[Item-finding data]
•••••

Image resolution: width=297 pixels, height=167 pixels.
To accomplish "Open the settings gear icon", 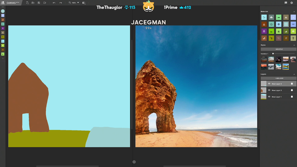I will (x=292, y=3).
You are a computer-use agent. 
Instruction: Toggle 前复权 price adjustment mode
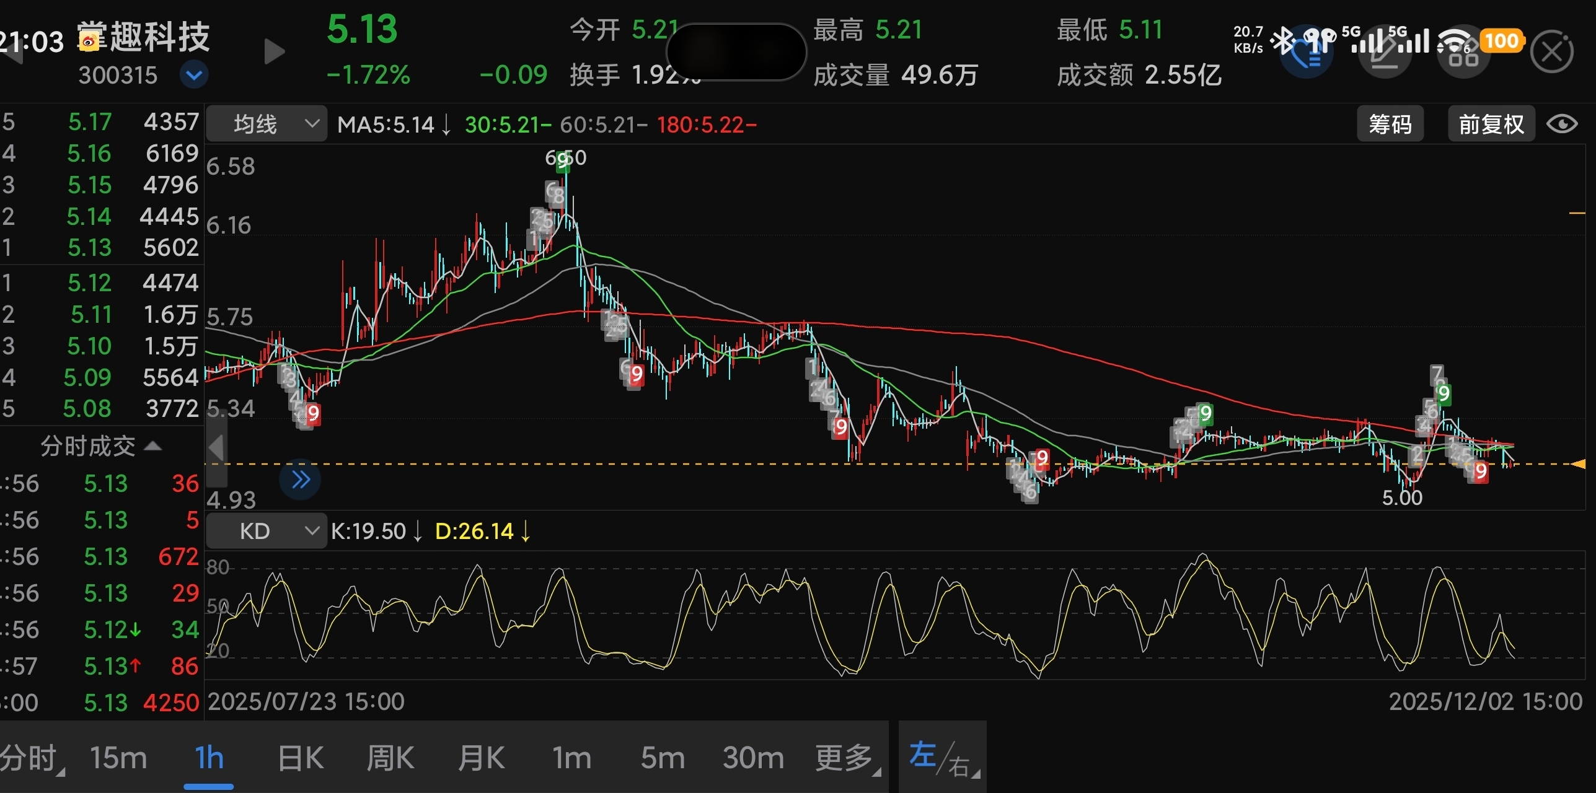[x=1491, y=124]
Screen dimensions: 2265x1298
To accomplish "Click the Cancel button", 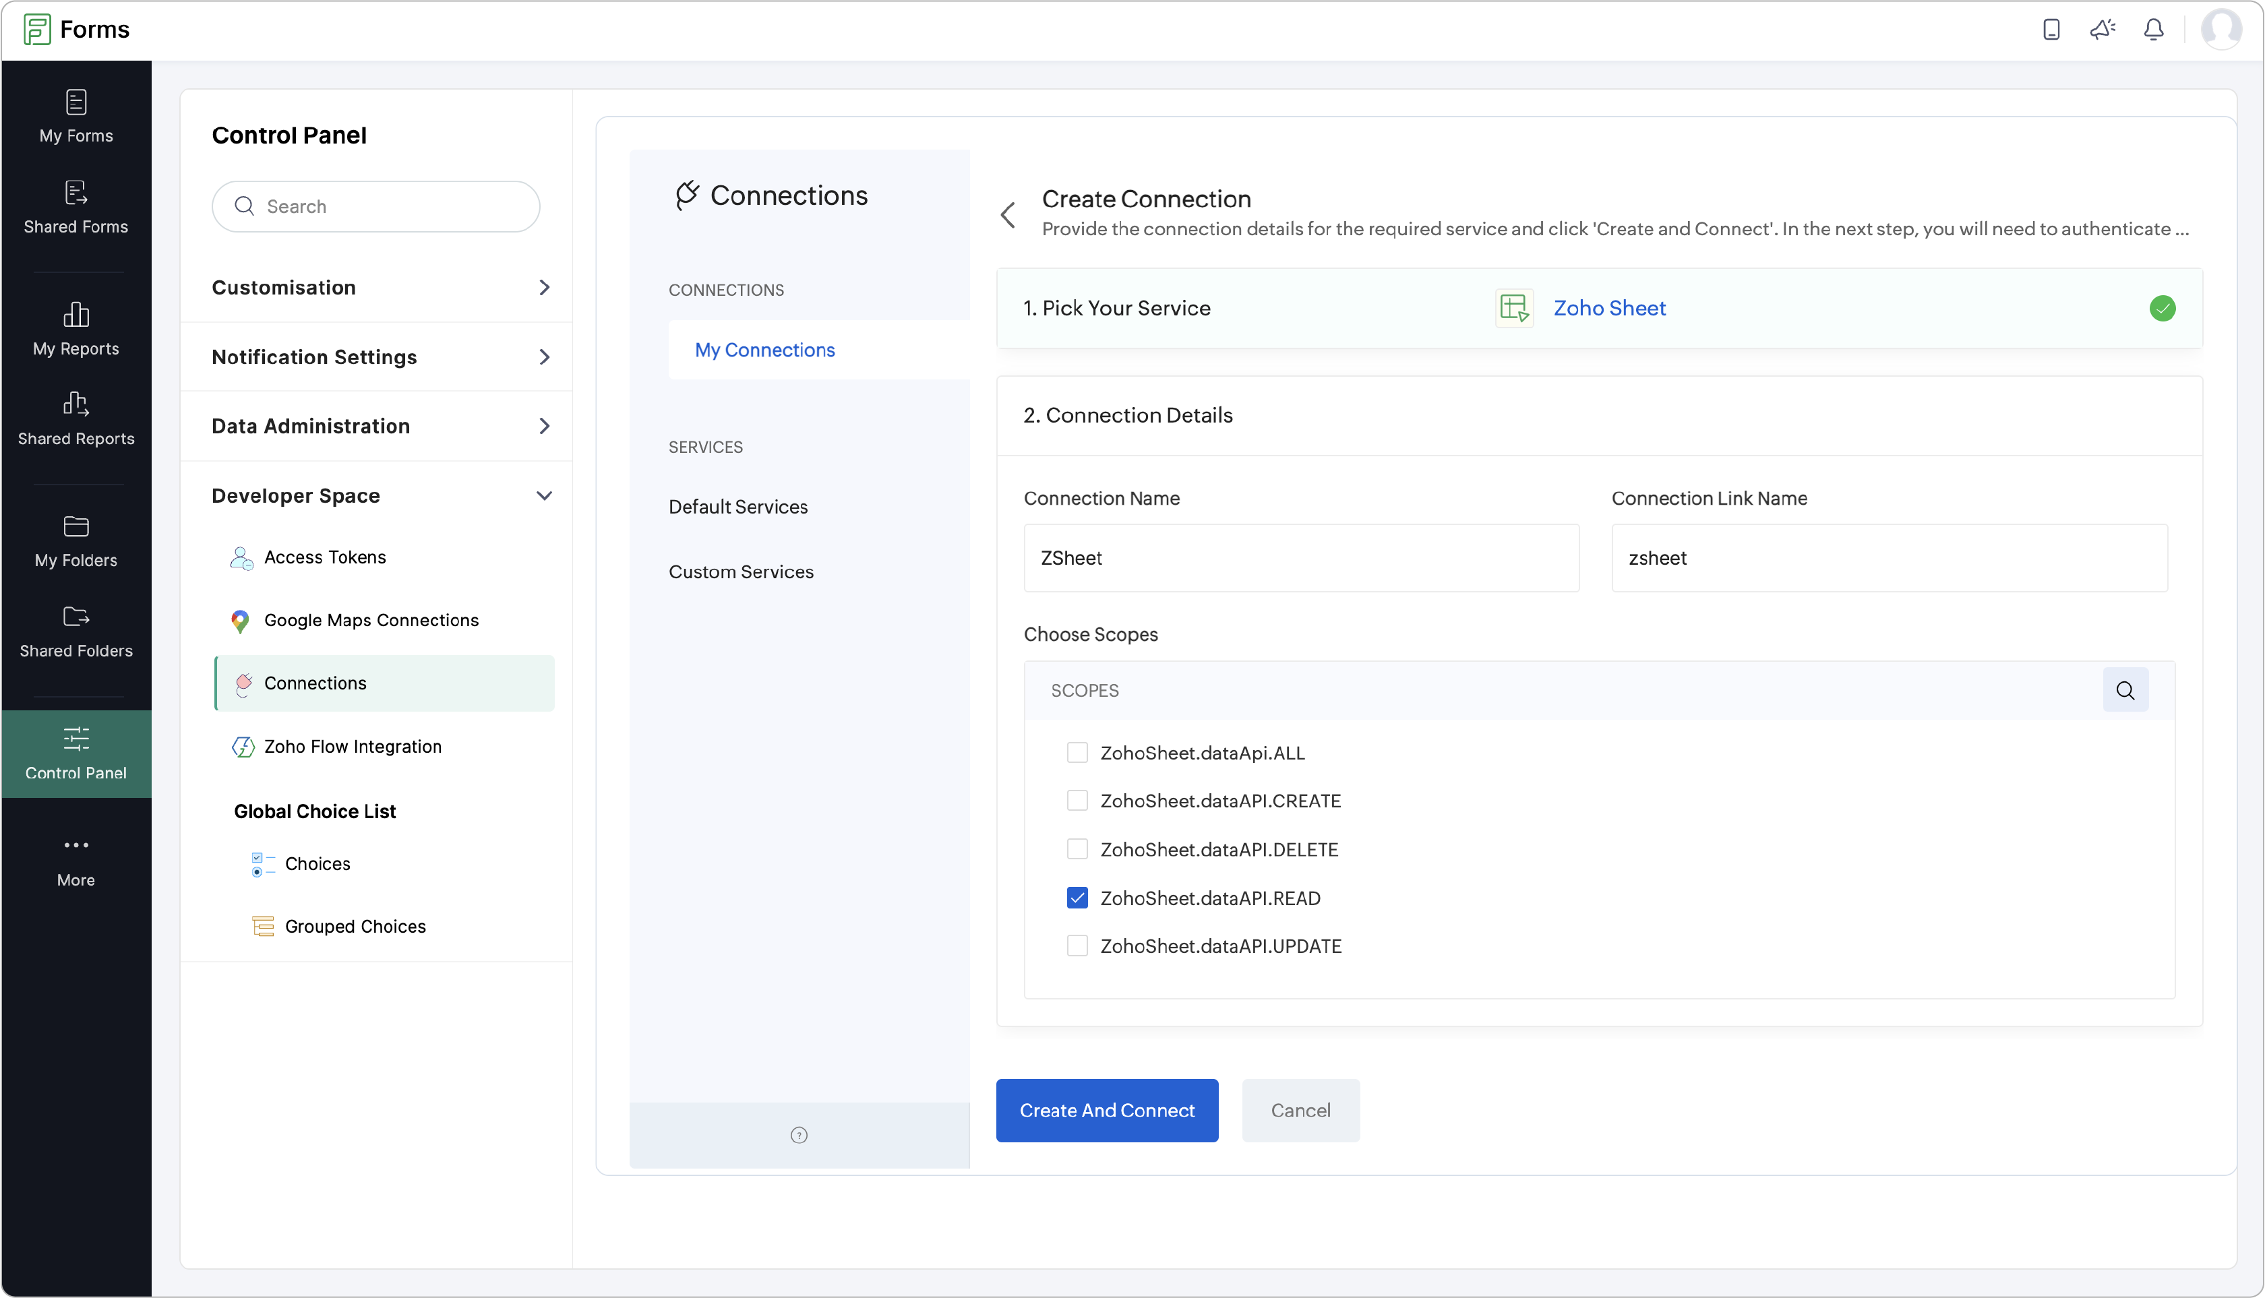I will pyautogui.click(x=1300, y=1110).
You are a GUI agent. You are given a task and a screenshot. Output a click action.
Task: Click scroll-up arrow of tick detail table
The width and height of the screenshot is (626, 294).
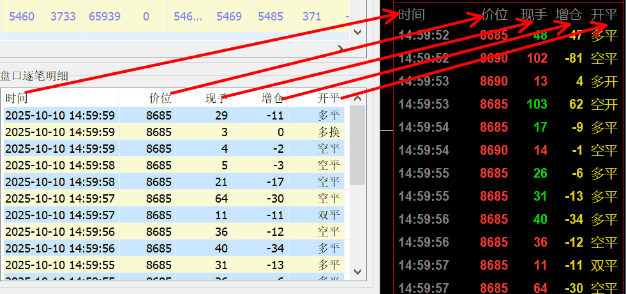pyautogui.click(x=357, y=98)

•••••

**WHAT IS EXPECTED:** Copy everything from the line containing "You are a GUI" down to the end of the data, swapping "screenshot" for "screen image" and changing nothing else. Leave the pictures out of your copy.

**RESULT:**
You are a GUI agent. You are given a task and a screen image. Output a click action.
Task: Click scroll-up arrow of tick detail table
The width and height of the screen image is (626, 294).
pyautogui.click(x=357, y=98)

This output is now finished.